Rb. Noord-Nederland 10 februari 2023, ECLI:NL:RBNNE:2023:485 – is het persbericht (naar aanleiding van handhaving) een apart besluit? (Nee, want vermeldt niet overtreding en handhaving). Publiceren van bijgevoegde notitie is wel een besluit tot openbaarmaking.

Persbericht en notitie

6. Eiser stelt dat de bezwaren tegen het persbericht net als de bezwaren tegen de notitie gegrond hadden moeten worden verklaard. Het persbericht heeft in het kader van de onderhavige besluitvorming plaatsgevonden en aan het persbericht ligt geen belangenafweging ten grondslag. Verder stelt eiser dat hij onevenredig is benadeeld door de publicatie van het persbericht en de notitie. Er ligt geen nauwkeurig en voldoende goed onderzoek aan ten grondslag en eiser is bovendien niet in de gelegenheid gesteld om haar zienswijze naar voren te brengen over het voornemen om de documenten openbaar te maken.

OPDRACHT
Schrijf het deel van de tekst over het persbericht en de notitie woordelijk over, te beginnen bij "Rb. Noord-Nederland 10" en doorlopend tot en met "besluit tot openbaarmaking.".

GEGEVEN REGELS
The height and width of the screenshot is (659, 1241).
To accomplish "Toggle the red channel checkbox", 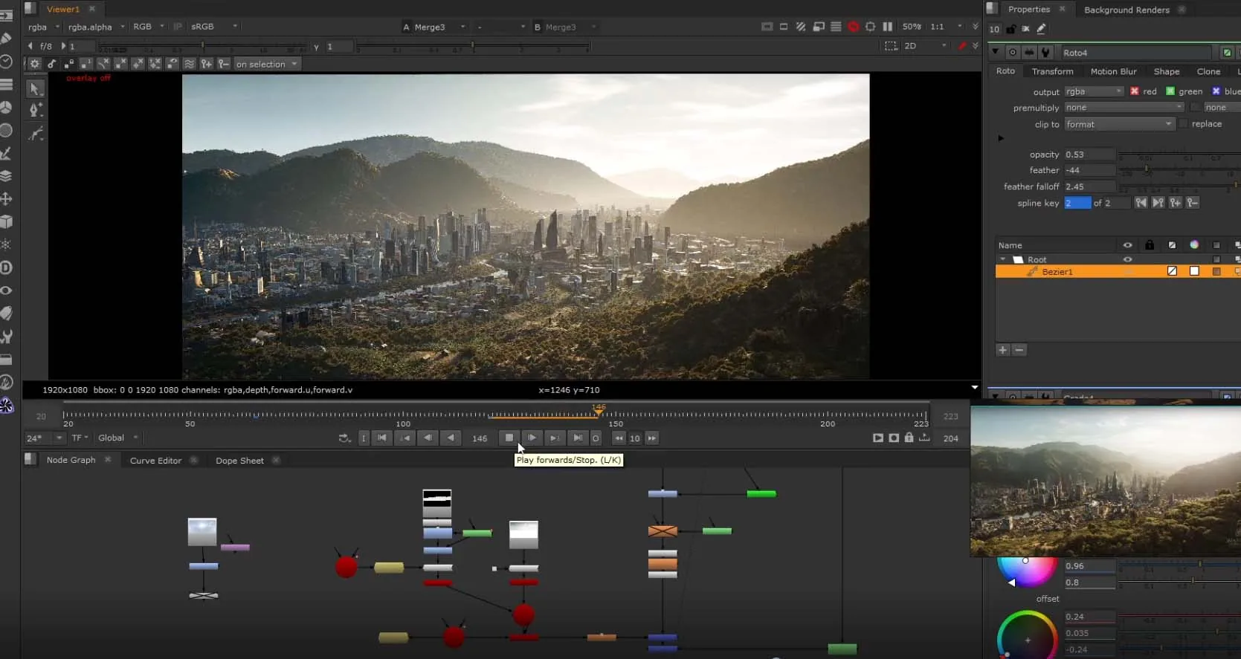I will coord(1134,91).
==
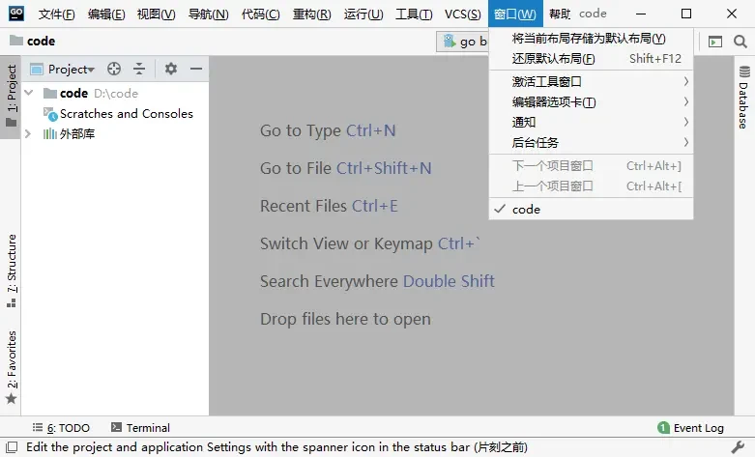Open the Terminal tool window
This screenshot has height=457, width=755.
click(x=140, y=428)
---
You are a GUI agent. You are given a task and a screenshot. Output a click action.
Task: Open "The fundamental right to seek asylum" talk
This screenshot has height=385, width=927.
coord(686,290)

UITWERKING
Rb. Noord-Nederland 10 februari 2023, ECLI:NL:RBNNE:2023:485 – is het persbericht (naar aanleiding van handhaving) een apart besluit? (Nee, want vermeldt niet overtreding en handhaving). Publiceren van bijgevoegde notitie is wel een besluit tot openbaarmaking.